Danshensu attenuates aldosterone-induced cardiomyocytes injury through interfering p53 pathway.

Heart failure, characterized by impaired systolic and/or diastolic function, is a common cardiovascular disease. The loss of cardiomyocytes due to various factors, including through necrosis or apoptosis can result in heart failure. Previous studies have indicated that excessive aldosterone (ALD) serves an essential role in the process of heart failure, and the heart is also one of the direct targets of ALD, which can provoke hypertrophy and the apoptosis of cardiomyocytes. The aim of the present study was to investigate the protective effect of danshensu (DSS) on ALD‑induced cardiomyocytes injury. The present results demonstrated that DSS increased cell viability and decreased the leakage of lactate dehydrogenase in cardiomyocytes exposed to ALD. In addition, DSS decreased the apoptotic rate of ALD‑stimulated cells.

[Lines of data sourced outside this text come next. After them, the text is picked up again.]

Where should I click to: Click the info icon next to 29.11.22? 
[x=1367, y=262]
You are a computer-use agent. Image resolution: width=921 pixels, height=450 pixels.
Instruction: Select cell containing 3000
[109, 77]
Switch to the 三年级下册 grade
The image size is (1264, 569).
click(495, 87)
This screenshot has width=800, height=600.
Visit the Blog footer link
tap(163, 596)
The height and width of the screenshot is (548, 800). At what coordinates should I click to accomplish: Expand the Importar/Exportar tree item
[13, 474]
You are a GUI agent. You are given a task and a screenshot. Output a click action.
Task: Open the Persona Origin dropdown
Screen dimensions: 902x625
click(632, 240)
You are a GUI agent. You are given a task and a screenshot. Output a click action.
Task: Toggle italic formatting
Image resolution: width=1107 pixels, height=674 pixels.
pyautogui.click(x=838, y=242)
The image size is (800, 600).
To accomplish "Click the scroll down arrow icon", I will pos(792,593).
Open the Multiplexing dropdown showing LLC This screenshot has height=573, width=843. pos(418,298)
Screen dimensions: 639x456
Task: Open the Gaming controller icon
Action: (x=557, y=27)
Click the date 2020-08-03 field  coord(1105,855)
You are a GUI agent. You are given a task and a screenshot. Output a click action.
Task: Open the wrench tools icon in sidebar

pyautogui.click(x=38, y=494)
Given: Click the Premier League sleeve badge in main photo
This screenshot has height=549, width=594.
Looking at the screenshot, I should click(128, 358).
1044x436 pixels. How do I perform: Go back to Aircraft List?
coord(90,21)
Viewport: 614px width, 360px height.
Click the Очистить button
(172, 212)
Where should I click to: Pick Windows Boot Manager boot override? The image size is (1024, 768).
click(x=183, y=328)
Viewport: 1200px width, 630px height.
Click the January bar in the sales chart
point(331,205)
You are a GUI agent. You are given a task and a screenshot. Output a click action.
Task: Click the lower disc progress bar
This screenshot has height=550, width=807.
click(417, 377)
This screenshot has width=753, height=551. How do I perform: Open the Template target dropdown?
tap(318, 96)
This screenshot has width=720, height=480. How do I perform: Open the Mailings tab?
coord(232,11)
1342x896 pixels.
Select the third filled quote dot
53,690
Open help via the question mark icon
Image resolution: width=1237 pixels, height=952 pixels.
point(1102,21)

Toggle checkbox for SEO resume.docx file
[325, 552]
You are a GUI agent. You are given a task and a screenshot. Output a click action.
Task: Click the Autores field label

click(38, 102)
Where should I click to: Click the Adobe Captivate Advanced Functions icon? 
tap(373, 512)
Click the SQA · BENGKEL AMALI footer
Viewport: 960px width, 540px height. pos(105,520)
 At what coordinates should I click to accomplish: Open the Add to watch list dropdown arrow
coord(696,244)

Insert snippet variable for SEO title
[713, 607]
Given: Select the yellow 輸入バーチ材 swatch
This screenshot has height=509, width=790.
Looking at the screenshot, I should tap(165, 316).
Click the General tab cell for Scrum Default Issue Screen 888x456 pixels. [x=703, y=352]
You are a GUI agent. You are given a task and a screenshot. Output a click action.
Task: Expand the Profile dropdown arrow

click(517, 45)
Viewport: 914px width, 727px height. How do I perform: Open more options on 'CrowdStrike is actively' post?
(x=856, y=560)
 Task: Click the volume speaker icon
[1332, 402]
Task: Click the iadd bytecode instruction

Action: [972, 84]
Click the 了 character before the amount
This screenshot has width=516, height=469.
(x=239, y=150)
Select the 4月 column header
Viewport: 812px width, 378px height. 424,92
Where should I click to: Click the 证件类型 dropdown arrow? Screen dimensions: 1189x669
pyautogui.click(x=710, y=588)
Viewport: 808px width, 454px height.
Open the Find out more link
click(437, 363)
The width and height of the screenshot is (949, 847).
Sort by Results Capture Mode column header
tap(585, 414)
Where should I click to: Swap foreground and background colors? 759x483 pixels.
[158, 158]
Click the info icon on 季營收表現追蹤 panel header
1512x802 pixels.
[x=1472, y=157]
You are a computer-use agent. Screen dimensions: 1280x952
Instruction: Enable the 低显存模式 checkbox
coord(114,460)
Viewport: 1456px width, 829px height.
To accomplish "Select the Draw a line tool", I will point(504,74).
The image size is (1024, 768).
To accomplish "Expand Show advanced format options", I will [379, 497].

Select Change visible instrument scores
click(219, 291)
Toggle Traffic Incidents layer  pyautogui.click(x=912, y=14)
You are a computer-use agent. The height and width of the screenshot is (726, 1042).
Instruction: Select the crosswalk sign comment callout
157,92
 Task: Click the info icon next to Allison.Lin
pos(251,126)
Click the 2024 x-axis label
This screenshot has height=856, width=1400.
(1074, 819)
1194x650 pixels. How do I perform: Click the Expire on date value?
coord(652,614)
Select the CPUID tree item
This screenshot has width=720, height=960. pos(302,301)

Further research indicated that DSS‑ and cellular tumor antigen p53 (p53)‑alone or combination treatment was able to decrease the expression levels of apoptosis regulator BAX and caspase‑3, and increase the expression of apoptosis regulator B‑cell lymphoma (Bcl)‑2 in ALD‑stimulated cardiomyocytes. Taken together, the results of the present study suggest that DSS inhibits the harmful effects of ALD on cardiomyocytes via interfering with the p53 signaling pathway. These results provide novel evidence for the potential protective effects of DSS.